_Extracted information_.

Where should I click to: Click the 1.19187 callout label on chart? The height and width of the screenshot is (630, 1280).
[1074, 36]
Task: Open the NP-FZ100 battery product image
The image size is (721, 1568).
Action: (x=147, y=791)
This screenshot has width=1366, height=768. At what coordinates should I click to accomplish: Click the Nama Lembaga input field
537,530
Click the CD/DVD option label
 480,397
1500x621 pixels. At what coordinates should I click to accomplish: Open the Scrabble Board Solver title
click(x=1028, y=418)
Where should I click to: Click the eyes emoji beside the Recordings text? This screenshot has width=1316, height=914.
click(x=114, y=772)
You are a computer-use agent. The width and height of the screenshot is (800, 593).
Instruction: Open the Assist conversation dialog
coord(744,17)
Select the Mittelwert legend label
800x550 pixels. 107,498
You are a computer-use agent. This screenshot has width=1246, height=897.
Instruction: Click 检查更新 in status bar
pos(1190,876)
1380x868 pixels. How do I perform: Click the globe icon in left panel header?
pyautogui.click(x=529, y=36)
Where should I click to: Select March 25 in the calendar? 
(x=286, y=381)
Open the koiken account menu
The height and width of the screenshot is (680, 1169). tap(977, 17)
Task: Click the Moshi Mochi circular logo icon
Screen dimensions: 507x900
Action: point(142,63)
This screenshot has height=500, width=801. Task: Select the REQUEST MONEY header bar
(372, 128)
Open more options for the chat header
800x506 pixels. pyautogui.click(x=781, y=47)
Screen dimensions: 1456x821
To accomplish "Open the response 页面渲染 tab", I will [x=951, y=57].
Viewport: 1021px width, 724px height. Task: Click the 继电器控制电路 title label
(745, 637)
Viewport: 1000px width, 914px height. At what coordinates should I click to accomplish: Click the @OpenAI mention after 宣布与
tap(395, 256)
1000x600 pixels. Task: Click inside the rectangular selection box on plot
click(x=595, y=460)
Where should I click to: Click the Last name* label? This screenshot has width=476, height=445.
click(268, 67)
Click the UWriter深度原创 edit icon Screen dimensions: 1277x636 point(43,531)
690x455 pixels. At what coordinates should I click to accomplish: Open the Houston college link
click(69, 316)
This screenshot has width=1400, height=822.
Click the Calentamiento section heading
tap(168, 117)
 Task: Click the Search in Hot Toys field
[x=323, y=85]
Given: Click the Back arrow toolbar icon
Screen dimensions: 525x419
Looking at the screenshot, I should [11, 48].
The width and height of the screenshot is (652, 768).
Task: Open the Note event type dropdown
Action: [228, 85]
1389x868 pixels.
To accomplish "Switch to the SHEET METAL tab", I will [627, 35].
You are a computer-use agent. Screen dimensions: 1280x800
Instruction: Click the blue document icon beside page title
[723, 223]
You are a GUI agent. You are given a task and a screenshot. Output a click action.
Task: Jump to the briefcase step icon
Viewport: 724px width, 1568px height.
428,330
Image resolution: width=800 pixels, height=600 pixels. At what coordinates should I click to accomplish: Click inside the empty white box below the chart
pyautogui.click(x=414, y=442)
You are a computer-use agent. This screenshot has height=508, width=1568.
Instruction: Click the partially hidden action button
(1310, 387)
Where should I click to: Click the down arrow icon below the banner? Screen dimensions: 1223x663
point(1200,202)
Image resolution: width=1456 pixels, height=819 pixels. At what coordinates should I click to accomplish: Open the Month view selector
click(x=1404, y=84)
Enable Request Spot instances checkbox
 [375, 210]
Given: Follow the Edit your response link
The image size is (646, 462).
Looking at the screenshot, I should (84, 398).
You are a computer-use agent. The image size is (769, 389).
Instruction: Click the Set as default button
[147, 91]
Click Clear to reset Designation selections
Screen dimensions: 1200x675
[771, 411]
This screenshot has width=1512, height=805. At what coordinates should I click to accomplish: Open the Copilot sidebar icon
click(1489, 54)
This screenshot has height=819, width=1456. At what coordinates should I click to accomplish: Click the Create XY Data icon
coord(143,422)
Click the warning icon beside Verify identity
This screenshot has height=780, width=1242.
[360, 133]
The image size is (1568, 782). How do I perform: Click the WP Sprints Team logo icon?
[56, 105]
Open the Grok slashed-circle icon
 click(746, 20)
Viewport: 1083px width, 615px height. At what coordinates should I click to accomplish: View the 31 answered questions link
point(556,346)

_Prompt_. Filter the listing above for the string "will" and copy every matching line.

_The answer_.
To accomplish "Open the response 页面渲染 tab", I will [x=951, y=57].
To accomplish "Switch to the SHEET METAL tab", I will [627, 35].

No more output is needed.